Materials provided:
★ ★ ★ ★ ★
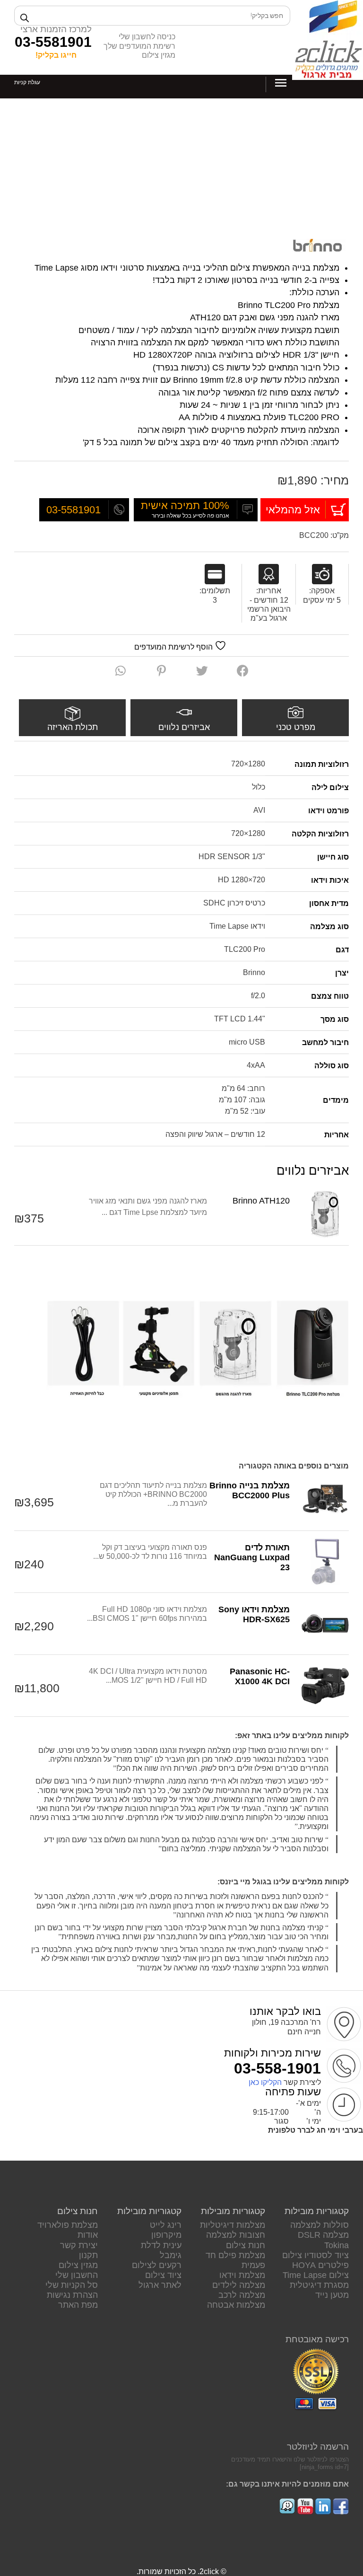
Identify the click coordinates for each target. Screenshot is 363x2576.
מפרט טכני (295, 727)
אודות (88, 2235)
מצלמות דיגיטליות (232, 2225)
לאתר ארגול (160, 2285)
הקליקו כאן (265, 2082)
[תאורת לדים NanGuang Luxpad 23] (325, 1561)
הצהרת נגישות (72, 2295)
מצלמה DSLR (323, 2235)
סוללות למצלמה (319, 2225)
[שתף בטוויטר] (202, 670)
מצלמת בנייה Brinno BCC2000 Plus (249, 1490)
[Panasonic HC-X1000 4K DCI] (325, 1685)
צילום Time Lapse (316, 2275)
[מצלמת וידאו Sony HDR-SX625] (325, 1623)
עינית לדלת (161, 2245)
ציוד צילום (163, 2275)
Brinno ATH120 (261, 1200)
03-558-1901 (277, 2068)
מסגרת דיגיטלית (319, 2285)
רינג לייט (166, 2225)
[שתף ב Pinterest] (161, 670)
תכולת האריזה (72, 727)
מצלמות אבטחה (236, 2305)
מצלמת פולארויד (67, 2225)
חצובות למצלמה (235, 2235)
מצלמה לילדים (238, 2285)
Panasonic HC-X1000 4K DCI (260, 1676)
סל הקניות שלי (71, 2285)
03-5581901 (53, 42)
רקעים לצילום (157, 2265)
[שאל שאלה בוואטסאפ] (120, 670)
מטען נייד (332, 2295)
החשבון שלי (76, 2275)
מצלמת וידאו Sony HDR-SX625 (254, 1614)
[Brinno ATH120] (325, 1214)
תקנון (88, 2255)
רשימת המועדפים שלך (139, 46)
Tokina (336, 2245)
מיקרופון (166, 2235)
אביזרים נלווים (184, 727)
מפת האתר (78, 2305)
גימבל (171, 2255)
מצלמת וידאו (242, 2275)
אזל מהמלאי (293, 510)
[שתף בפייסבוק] (243, 670)
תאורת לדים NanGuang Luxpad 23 (252, 1557)
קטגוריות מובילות (317, 2211)
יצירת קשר (79, 2245)
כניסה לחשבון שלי (147, 37)
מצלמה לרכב (241, 2295)
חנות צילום (245, 2245)
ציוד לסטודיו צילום (315, 2255)
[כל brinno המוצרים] (317, 246)
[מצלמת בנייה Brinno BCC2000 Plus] (325, 1499)
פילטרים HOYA (320, 2265)
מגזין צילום (158, 55)
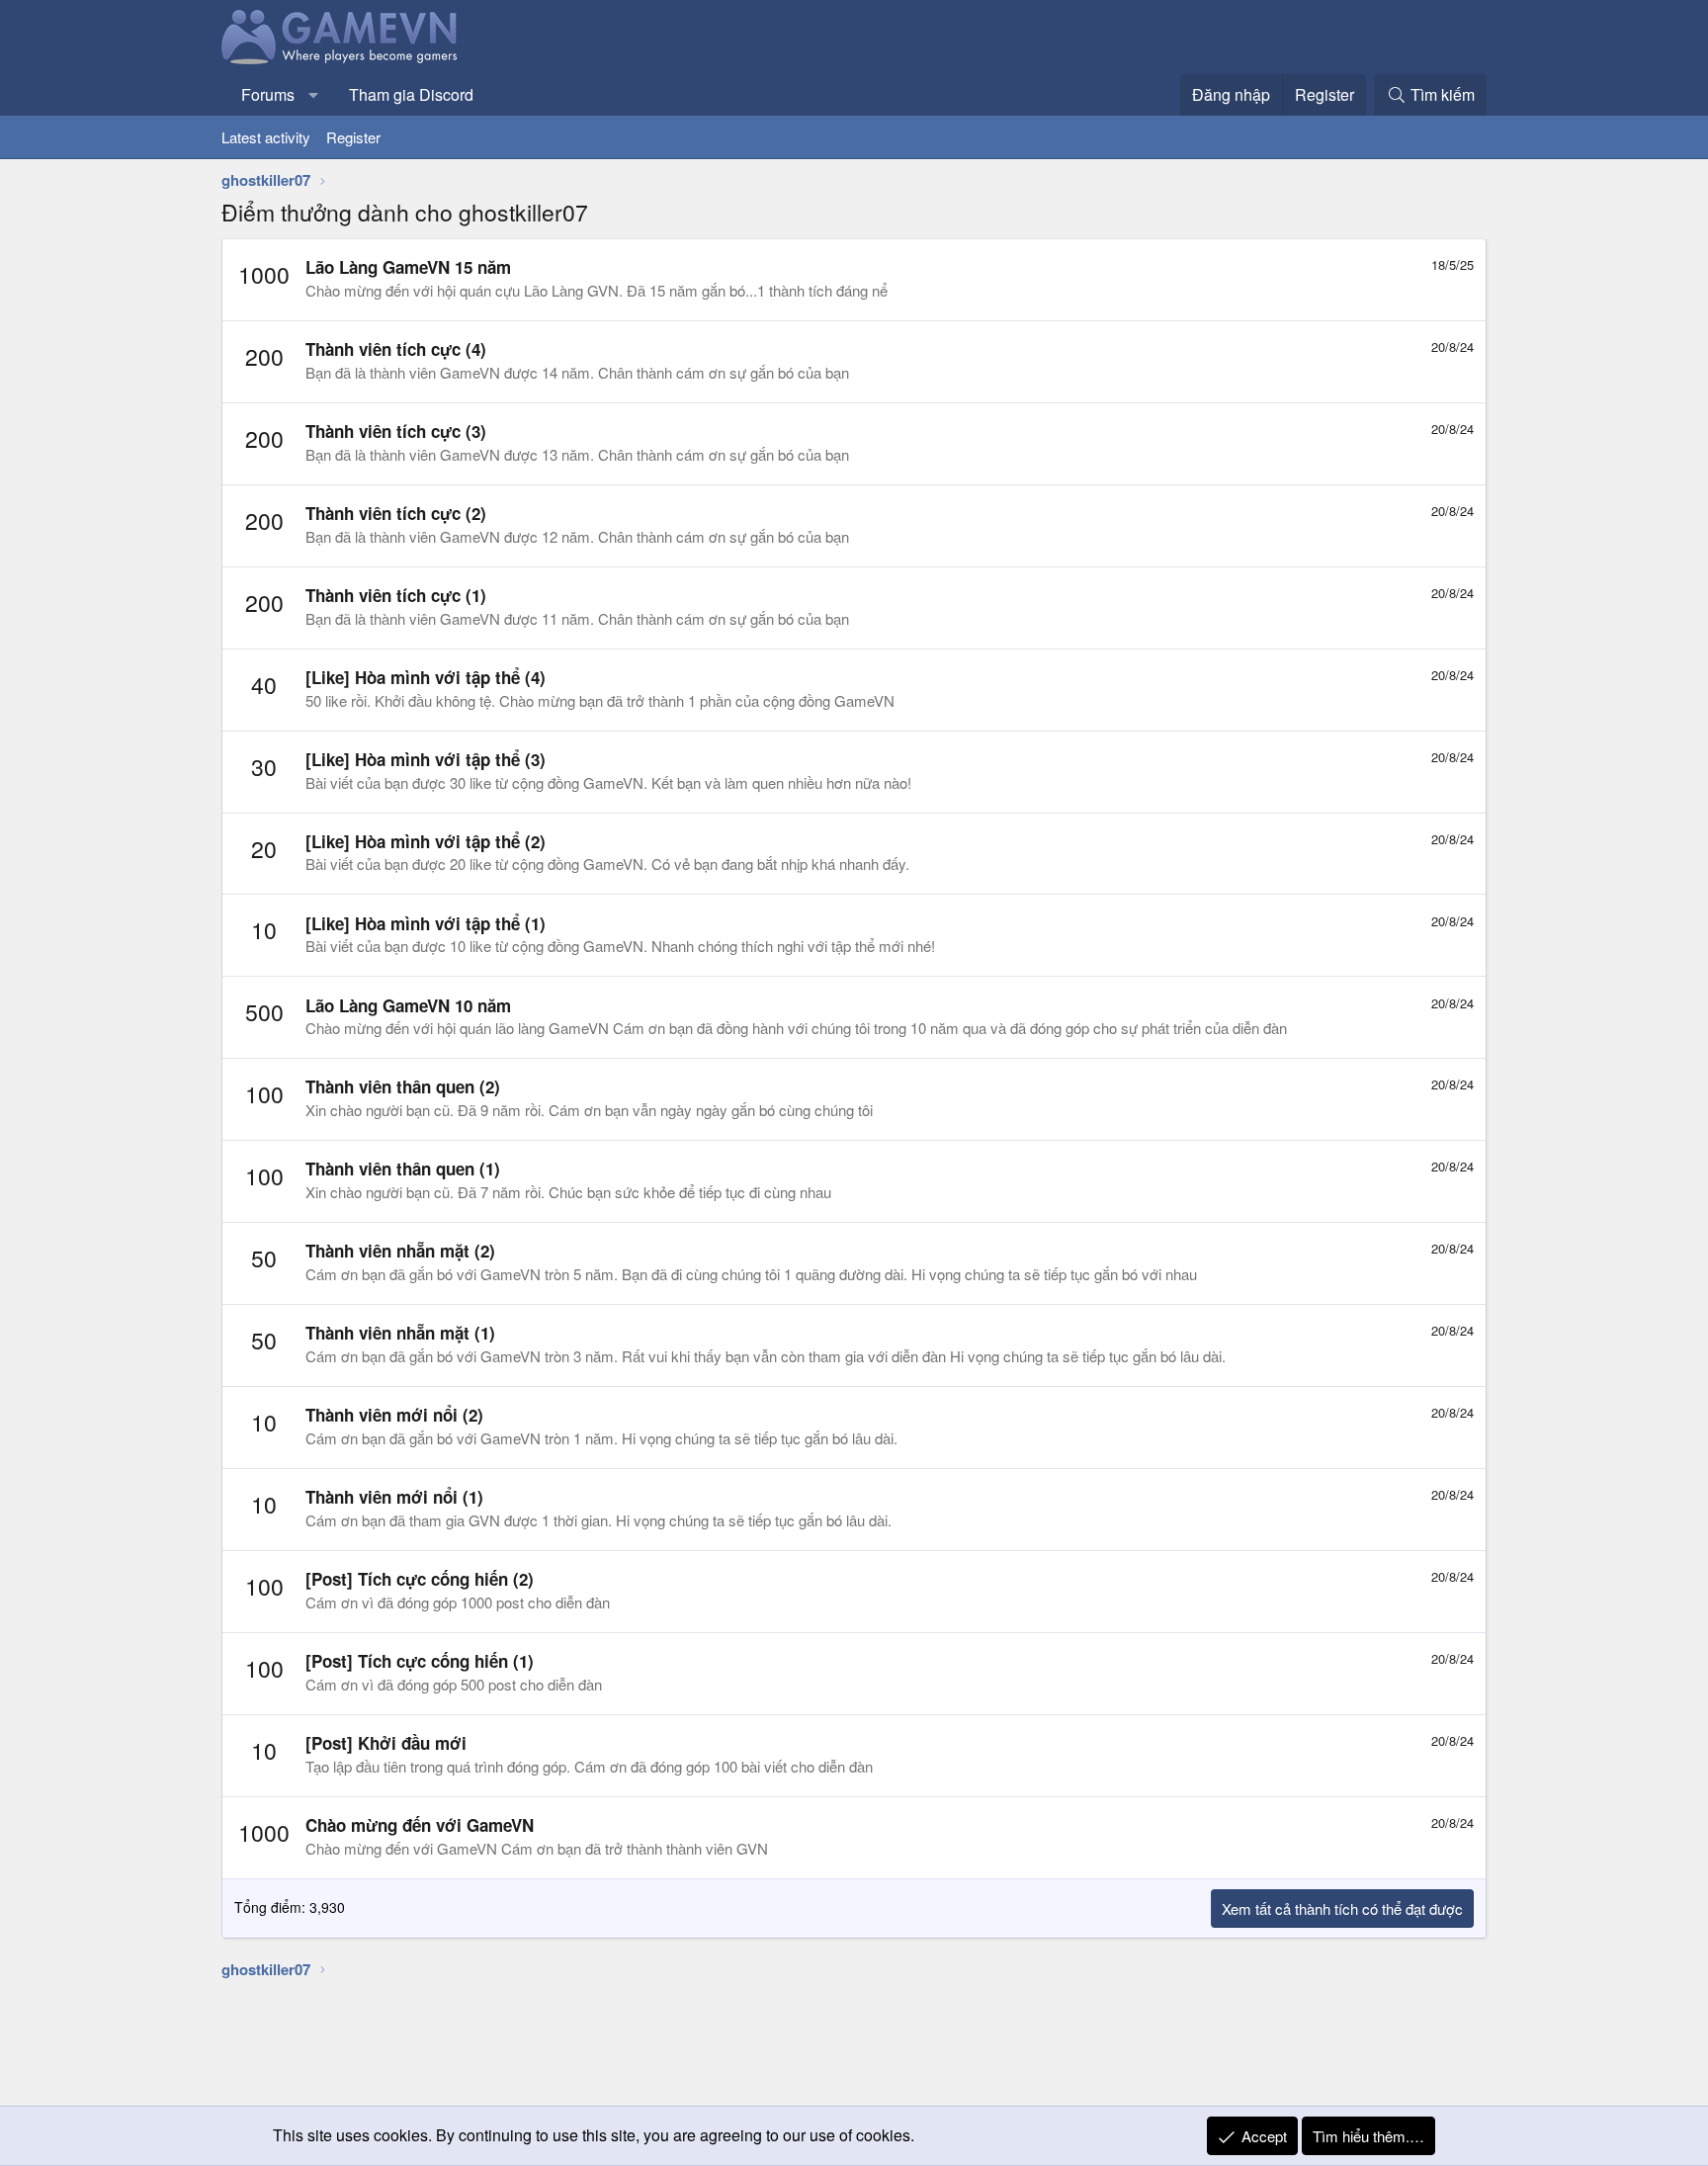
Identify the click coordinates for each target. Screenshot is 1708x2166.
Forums (268, 94)
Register (353, 137)
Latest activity (265, 137)
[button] (314, 95)
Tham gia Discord (411, 94)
★ ★ ★ ★ ★
Directions: Please copy out each line of the material that holds the string "target".

Your response:
Identify the click coordinates for each target. Screenshot is 363x2576.
Identify the click coordinates for each target. Screenshot is 1708x2166.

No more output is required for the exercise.